Dosing small aquariums is easy. For example PPS-Pro fertilizing dose is 1 ml per 10 gallon or 40 liters a day. For your 3.7 gallon aquarium the dose would be 7 drops a day solution #1 and #2. To do this you can get an eye dropper from your local drug store or pharmacy.


----------



## jmhart (Nov 13, 2007)

You can drop it in, 20 drops to a mL.

You can also buy syringes at a drug stores(needle free, of course) and do it that way.


----------



## bert (Sep 21, 2007)

Edward, i dont want to use pps, as i dont know where to get dry ferts, and would prefer to use a pre mixed solution, even if it costs more.

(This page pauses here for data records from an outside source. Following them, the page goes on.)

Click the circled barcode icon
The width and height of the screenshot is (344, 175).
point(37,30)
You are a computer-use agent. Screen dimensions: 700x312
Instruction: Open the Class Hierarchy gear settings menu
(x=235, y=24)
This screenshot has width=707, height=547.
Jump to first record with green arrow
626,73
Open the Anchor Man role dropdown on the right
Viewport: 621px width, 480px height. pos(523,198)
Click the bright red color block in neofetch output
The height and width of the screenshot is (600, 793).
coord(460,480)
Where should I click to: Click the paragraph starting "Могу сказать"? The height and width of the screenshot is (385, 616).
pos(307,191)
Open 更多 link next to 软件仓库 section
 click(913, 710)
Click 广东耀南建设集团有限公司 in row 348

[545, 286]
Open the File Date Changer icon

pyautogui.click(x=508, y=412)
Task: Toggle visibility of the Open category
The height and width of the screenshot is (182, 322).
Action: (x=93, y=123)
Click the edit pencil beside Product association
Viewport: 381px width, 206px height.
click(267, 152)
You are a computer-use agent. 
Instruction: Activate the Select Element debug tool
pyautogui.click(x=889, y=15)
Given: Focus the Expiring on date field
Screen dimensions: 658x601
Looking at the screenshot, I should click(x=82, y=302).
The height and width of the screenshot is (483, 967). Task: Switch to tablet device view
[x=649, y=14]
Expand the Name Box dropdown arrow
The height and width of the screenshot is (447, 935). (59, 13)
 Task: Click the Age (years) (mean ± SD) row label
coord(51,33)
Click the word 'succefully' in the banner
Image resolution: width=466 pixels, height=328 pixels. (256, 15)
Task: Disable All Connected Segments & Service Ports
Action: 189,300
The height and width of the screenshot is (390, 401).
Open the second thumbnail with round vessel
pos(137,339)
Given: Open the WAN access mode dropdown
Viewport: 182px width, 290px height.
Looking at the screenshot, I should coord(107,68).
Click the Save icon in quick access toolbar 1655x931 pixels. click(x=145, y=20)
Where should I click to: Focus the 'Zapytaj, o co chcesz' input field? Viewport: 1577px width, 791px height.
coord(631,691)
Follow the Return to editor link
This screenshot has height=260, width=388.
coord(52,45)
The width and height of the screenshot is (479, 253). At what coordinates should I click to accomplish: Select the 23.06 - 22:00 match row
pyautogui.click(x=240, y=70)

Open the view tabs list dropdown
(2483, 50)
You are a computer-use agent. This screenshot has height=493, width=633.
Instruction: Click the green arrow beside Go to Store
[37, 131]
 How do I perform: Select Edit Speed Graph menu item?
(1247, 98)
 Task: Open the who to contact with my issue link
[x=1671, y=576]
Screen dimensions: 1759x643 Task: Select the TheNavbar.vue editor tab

Now i am confused  as i have two contradictory posts, how many drops are really in a mL?


----------



## Edward (May 25, 2004)

bert said:


> ... i dont know where to get dry ferts, ...


http://www.greenleafaquariums.com/
http://www.aquariumfertilizer.com/
http://www.hydroponics.com/
http://www.plantprod.com/


----------



## jmhart (Nov 13, 2007)

Edwards recommendation was 7 drops per day of PPS solution, so he wasn't saying 7 drops equals 1 mL, he was giving you specific PPS dosing instructions.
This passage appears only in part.